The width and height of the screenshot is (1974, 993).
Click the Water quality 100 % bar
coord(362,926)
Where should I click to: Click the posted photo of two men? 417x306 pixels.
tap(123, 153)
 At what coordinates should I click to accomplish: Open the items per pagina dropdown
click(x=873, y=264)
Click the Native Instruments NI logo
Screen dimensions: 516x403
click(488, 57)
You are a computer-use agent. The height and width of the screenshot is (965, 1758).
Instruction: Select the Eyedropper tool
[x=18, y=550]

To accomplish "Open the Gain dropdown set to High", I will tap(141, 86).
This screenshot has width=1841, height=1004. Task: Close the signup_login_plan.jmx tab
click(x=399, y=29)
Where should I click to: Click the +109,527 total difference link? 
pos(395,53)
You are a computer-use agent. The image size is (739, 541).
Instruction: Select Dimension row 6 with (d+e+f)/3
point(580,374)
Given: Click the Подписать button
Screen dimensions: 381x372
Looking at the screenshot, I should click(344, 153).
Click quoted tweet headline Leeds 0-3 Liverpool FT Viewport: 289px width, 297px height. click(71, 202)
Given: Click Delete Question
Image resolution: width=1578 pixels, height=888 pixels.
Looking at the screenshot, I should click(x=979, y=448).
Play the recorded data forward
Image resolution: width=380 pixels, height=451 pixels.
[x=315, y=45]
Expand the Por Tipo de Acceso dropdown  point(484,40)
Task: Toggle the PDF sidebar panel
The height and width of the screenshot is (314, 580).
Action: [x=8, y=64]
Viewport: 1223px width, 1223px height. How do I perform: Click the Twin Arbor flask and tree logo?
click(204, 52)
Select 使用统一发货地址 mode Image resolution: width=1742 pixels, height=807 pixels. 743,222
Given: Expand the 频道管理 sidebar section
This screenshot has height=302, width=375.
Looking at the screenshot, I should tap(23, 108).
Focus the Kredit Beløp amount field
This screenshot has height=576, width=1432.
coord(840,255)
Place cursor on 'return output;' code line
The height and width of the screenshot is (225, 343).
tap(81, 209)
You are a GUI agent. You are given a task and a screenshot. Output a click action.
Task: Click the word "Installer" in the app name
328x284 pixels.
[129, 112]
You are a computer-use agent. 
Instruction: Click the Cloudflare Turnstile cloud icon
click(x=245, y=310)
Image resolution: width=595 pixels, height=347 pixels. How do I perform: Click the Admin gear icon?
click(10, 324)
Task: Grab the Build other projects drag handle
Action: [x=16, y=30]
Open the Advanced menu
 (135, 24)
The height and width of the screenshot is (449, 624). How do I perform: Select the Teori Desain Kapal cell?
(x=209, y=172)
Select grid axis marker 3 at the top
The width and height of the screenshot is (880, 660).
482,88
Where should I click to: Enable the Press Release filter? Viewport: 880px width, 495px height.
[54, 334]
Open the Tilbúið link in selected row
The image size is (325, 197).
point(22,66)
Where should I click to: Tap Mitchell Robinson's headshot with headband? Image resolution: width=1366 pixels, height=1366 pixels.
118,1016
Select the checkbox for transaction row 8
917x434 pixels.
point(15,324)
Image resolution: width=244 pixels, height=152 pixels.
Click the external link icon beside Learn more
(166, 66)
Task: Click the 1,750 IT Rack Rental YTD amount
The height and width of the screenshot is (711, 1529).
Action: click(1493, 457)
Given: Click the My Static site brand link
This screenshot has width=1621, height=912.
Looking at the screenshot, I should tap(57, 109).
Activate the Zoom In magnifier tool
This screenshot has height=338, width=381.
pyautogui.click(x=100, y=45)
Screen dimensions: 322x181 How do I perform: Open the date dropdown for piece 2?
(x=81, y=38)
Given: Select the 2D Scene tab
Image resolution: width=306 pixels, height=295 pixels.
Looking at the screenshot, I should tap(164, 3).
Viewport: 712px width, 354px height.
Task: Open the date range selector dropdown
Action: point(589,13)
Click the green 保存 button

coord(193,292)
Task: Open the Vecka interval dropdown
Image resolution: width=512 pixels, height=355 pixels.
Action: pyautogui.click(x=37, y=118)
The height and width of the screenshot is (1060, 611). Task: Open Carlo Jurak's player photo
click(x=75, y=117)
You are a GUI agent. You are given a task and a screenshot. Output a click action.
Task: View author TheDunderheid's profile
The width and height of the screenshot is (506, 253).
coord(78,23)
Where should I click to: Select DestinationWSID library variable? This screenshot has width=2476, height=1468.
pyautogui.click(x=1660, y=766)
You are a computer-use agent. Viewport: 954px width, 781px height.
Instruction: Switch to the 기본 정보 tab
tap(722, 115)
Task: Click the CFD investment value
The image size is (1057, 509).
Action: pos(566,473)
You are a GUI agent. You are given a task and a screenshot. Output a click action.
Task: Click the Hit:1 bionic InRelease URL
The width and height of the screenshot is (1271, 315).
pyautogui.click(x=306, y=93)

============================================================

PROBLEM DESCRIPTION: Rewrite all of the material above, changing "Eyedropper" to "Paint Bucket" and leaving everything else unchanged.

EXERCISE RESULT:
The width and height of the screenshot is (1974, 993).
Click the Water quality 100 % bar
coord(362,926)
Where should I click to: Click the posted photo of two men? 417x306 pixels.
tap(123, 153)
 At what coordinates should I click to accomplish: Open the items per pagina dropdown
click(x=873, y=264)
Click the Native Instruments NI logo
Screen dimensions: 516x403
click(488, 57)
You are a computer-use agent. The height and width of the screenshot is (965, 1758).
Instruction: Select the Paint Bucket tool
[x=18, y=550]

To accomplish "Open the Gain dropdown set to High", I will tap(141, 86).
This screenshot has width=1841, height=1004. Task: Close the signup_login_plan.jmx tab
click(x=399, y=29)
Where should I click to: Click the +109,527 total difference link? 
pos(395,53)
You are a computer-use agent. The image size is (739, 541).
Instruction: Select Dimension row 6 with (d+e+f)/3
point(580,374)
Given: Click the Подписать button
Screen dimensions: 381x372
Looking at the screenshot, I should click(344, 153).
Click quoted tweet headline Leeds 0-3 Liverpool FT Viewport: 289px width, 297px height. click(71, 202)
Given: Click Delete Question
Image resolution: width=1578 pixels, height=888 pixels.
Looking at the screenshot, I should click(x=979, y=448).
Play the recorded data forward
Image resolution: width=380 pixels, height=451 pixels.
[x=315, y=45]
Expand the Por Tipo de Acceso dropdown  point(484,40)
Task: Toggle the PDF sidebar panel
The height and width of the screenshot is (314, 580).
Action: [x=8, y=64]
Viewport: 1223px width, 1223px height. How do I perform: Click the Twin Arbor flask and tree logo?
click(204, 52)
Select 使用统一发货地址 mode Image resolution: width=1742 pixels, height=807 pixels. 743,222
Given: Expand the 频道管理 sidebar section
This screenshot has height=302, width=375.
Looking at the screenshot, I should tap(23, 108).
Focus the Kredit Beløp amount field
This screenshot has height=576, width=1432.
coord(840,255)
Place cursor on 'return output;' code line
The height and width of the screenshot is (225, 343).
tap(81, 209)
You are a GUI agent. You are given a task and a screenshot. Output a click action.
Task: Click the word "Installer" in the app name
328x284 pixels.
[129, 112]
You are a computer-use agent. 
Instruction: Click the Cloudflare Turnstile cloud icon
click(x=245, y=310)
Image resolution: width=595 pixels, height=347 pixels. How do I perform: Click the Admin gear icon?
click(10, 324)
Task: Grab the Build other projects drag handle
Action: [x=16, y=30]
Open the Advanced menu
 (135, 24)
The height and width of the screenshot is (449, 624). How do I perform: Select the Teori Desain Kapal cell?
(x=209, y=172)
Select grid axis marker 3 at the top
The width and height of the screenshot is (880, 660).
482,88
Where should I click to: Enable the Press Release filter? Viewport: 880px width, 495px height.
[54, 334]
Open the Tilbúið link in selected row
The image size is (325, 197).
point(22,66)
Where should I click to: Tap Mitchell Robinson's headshot with headband? Image resolution: width=1366 pixels, height=1366 pixels.
118,1016
Select the checkbox for transaction row 8
917x434 pixels.
point(15,324)
Image resolution: width=244 pixels, height=152 pixels.
Click the external link icon beside Learn more
(166, 66)
Task: Click the 1,750 IT Rack Rental YTD amount
The height and width of the screenshot is (711, 1529).
Action: click(1493, 457)
Given: Click the My Static site brand link
This screenshot has width=1621, height=912.
Looking at the screenshot, I should tap(57, 109).
Activate the Zoom In magnifier tool
This screenshot has height=338, width=381.
pyautogui.click(x=100, y=45)
Screen dimensions: 322x181 How do I perform: Open the date dropdown for piece 2?
(x=81, y=38)
Given: Select the 2D Scene tab
Image resolution: width=306 pixels, height=295 pixels.
Looking at the screenshot, I should tap(164, 3).
Viewport: 712px width, 354px height.
Task: Open the date range selector dropdown
Action: point(589,13)
Click the green 保存 button

coord(193,292)
Task: Open the Vecka interval dropdown
Image resolution: width=512 pixels, height=355 pixels.
Action: pyautogui.click(x=37, y=118)
The height and width of the screenshot is (1060, 611). Task: Open Carlo Jurak's player photo
click(x=75, y=117)
You are a GUI agent. You are given a task and a screenshot. Output a click action.
Task: View author TheDunderheid's profile
The width and height of the screenshot is (506, 253).
coord(78,23)
Where should I click to: Select DestinationWSID library variable? This screenshot has width=2476, height=1468.
pyautogui.click(x=1660, y=766)
You are a computer-use agent. Viewport: 954px width, 781px height.
Instruction: Switch to the 기본 정보 tab
tap(722, 115)
Task: Click the CFD investment value
The image size is (1057, 509).
Action: pos(566,473)
You are a GUI agent. You are given a task and a screenshot. Output a click action.
Task: Click the Hit:1 bionic InRelease URL
The width and height of the screenshot is (1271, 315).
pyautogui.click(x=306, y=93)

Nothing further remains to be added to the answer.